Model.train() vs model.eval() on pretrained model

Ashwin_Raju · September 13, 2018, 8:26pm

while using a pretrained model given by the author I evaluated with my code and I am able to get the same accuracy as they prescribe, but now when I train the model and then calculate the accuracy by setting it to model.train() and using the same evaluation dataset, I get less accuracy but not too worse . The only difference i made is setting to model.train() and commenting with torch.no_grad().
Note: I did not do optimizer.step() in train method. I just ran the same code as in evaluation script in my train script and just changed those two lines.

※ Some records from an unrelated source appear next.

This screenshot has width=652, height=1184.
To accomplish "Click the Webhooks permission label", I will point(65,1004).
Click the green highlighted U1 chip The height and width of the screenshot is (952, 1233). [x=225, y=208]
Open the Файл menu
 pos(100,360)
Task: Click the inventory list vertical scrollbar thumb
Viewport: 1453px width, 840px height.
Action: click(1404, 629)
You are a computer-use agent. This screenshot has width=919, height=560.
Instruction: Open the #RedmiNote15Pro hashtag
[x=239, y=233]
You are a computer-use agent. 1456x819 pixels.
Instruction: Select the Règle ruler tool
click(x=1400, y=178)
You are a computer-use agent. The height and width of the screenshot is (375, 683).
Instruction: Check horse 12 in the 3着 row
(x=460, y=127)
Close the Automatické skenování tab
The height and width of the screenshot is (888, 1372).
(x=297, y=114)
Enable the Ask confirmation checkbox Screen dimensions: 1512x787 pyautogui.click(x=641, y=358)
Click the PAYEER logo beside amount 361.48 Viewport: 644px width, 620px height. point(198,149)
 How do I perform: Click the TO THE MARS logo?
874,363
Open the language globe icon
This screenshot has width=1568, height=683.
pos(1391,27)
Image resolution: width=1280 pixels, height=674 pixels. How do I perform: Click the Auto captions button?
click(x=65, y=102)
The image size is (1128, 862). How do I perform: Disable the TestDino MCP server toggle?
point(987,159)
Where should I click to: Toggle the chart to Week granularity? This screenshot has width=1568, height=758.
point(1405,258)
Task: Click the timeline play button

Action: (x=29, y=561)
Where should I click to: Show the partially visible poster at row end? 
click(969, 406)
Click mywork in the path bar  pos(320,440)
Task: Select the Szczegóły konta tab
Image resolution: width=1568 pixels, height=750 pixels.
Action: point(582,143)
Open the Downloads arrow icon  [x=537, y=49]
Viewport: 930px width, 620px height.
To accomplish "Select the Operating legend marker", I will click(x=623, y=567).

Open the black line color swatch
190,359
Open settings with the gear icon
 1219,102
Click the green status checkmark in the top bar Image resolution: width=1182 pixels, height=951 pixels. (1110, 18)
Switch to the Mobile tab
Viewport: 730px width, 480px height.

TheShadow29 · September 13, 2018, 8:33pm

Even if you don’t do optimizer.step, if the pretrained model has a batch norm layer, those values will get updated when you are evaluating. If the pre-training was done on a large data, best not to change. Also if the model has a dropout layer, the predictions will be a bit random. Hence it is better to evaluate only after model.eval()

Ashwin_Raju · September 13, 2018, 8:39pm

Sounds reasonable. Yes the pretrained model has batch norm layer . This raises me a new question . If I want to train a new dataset with these pretrained model weights then do i need to freeze the batch norm layers after loading the pretrained model weights into my model ?

TheShadow29 · September 13, 2018, 9:16pm

Depends on the new dataset. If the new dataset has quite a lot of data, then unfreezing batch norm is helpful, else not. In practice, I haven’t noticed too large of a difference though.

Blankit · June 28, 2019, 8:49am

What’s the difference between model.train(False) and model.eval()?

ptrblck · June 28, 2019, 11:24am

There is no difference and .eval() will internally call .train(False) as shown in this line of code.